I’ve often turned apples and pears with the occasional plum but have never really thought about turning vegetables so this is a first for me.
The largest vegetables are the two different winter squash – butternut and dumpy. The butternut squash is turned from apple wood – taken from a tree in my garden. The dumpy squash is turned from a piece of horse chestnut. The dumpy squash has been carved to give it the correct shape. These two veg are all-natural colour apart from some green felt tip stripes on the butternut. The green colouring on the other vegetables is from a green ink or in the case of the leeks diluted green ink. The courgette and cucumber have been turned from some light-coloured European oak. The courgette has flat sides which have been shaped on a sanding disc. The cucumber is a small variety but this one has actually grown a little large! The leeks were also made from oak and coloured. Carrots and tomatoes were turned from padauk and the tomato tops made from horse chestnut then carved and coloured. This year Is the second year I have grown potatoes and the variety is long and narrow with some shaping at the ends so the two potatoes were turned on different centres to get the little lump at the end. (More horse chestnut). The beetroot was turned from sapele trying to achieve some natural colouring from the wood. I have had a good fig harvest this year and these were the last two to ripen. More green ink, some carving and sanding to try to achieve the right appearance. The French beans were turned, then the ends shaped with a rasp before adding some colour. I pondered long on whether to include the blackberries but some 60 small beads of box were turned (using a fluted chisel), then coloured black (Indian ink) and glued together. The first blackberry is now somewhere in the shavings never to be seen again but the second and third survived and now have a place on the platter.

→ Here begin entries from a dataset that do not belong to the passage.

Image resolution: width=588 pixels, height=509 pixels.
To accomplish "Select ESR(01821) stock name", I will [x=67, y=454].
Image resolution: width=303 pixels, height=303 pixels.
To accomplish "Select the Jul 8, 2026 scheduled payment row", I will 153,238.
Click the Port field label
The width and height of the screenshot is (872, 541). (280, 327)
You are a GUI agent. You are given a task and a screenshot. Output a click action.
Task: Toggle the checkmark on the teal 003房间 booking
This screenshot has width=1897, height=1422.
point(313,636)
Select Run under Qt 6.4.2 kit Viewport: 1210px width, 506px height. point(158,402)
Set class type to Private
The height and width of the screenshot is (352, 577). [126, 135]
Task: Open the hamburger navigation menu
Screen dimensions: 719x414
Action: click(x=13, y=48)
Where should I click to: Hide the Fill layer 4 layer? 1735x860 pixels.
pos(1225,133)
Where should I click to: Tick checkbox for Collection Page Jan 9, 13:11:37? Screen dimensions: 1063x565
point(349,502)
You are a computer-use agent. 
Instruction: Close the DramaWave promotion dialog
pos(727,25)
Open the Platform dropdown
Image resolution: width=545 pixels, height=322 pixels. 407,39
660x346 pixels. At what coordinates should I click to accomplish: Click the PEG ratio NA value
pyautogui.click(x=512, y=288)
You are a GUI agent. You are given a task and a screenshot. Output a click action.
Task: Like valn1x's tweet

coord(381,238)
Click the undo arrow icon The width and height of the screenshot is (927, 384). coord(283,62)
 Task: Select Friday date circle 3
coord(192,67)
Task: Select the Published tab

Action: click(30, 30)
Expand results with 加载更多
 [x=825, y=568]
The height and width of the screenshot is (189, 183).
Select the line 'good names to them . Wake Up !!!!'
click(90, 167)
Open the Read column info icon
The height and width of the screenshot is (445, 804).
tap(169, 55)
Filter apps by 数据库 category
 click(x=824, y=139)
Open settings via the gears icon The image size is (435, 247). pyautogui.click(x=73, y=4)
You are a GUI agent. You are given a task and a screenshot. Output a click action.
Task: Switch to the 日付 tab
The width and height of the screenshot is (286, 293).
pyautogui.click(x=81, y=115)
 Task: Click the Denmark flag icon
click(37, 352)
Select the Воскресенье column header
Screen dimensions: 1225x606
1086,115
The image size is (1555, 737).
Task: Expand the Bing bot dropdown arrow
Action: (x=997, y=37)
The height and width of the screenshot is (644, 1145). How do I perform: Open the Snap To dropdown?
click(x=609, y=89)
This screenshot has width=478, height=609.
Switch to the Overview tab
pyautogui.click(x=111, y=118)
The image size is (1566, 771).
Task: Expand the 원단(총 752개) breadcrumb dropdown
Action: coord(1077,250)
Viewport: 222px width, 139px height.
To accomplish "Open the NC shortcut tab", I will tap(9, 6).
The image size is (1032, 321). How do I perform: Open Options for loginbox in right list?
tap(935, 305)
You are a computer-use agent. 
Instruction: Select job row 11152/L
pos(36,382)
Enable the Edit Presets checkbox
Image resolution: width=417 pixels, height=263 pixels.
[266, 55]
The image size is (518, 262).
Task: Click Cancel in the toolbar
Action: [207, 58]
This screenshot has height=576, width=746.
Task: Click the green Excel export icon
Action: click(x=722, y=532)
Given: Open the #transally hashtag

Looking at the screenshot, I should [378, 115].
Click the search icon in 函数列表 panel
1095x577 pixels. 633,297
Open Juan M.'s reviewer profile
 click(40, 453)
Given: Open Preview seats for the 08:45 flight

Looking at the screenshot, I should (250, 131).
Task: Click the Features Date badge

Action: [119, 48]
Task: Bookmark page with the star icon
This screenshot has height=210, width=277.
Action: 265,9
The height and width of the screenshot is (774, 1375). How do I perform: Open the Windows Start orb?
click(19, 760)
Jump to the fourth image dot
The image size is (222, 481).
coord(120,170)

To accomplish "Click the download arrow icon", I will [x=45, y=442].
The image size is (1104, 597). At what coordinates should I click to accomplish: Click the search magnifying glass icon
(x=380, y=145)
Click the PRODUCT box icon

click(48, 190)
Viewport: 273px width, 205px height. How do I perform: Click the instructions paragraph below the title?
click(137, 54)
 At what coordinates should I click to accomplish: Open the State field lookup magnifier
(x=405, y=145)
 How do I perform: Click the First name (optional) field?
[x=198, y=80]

All the vegetables have been finished with oil and then buffed on the wheel mop.
Like my fruit and vegetables which have zero food miles, most of the wood I have used is from close to home, the sapele has been recycled, the padauk came from a local sale and the ink is left over from colouring Xmas trees.
All the original fruit and vegetables have now been eaten and though I say it myself they were good eating!
My offering this month is a bowl of seasonal fruit, containing apples, pears and plums. The pieces vary in size but the overall size of the bowl is approximately 250mm diameter by 80mm deep. One apples and one pear are in the form of boxes each with hand chased threads to the joints.
The apples and pears were turned from Yew or Spalted Beech with African Blackwood stalks and a clove at the base. The plums were turned from wood from a Damson tree cut down in my garden some years ago. The bowl was turned from Sycamore.
The external finish on the fruit is sanding sealer followed by three stage buffing system. The interior of the boxes are finished with microcrystalline wax. The interior of the bowl is finished with Chestnuts food safe oil and the exterior with Chestnuts finishing oil.
The ‘box’ fruit was held in a 4 jaw chuck to allow hollowing and thread chasing, the threaded joint and one chucking point were then used to hold the piece whilst on end was finished. A thread was then formed in a scrap piece to hold the remaining part of the box whilst the final chucking point was removed and the end shaped. The other apples and pears were held using a 4 jaw chuck to hold the piece whilst the widest end was turned to shape and a hole drilled to accept a homemade screw chuck, which the piece was reversed onto to complete the turning. A second hole was drilled to accept the stalk or clove. The plums were held in a 4 jaw chuck and turned to shape then parted off at the base with a skew chisel. The groove in the side of the plums were carved using a Sabertooth burr in a micro motor and finished with hand sanding.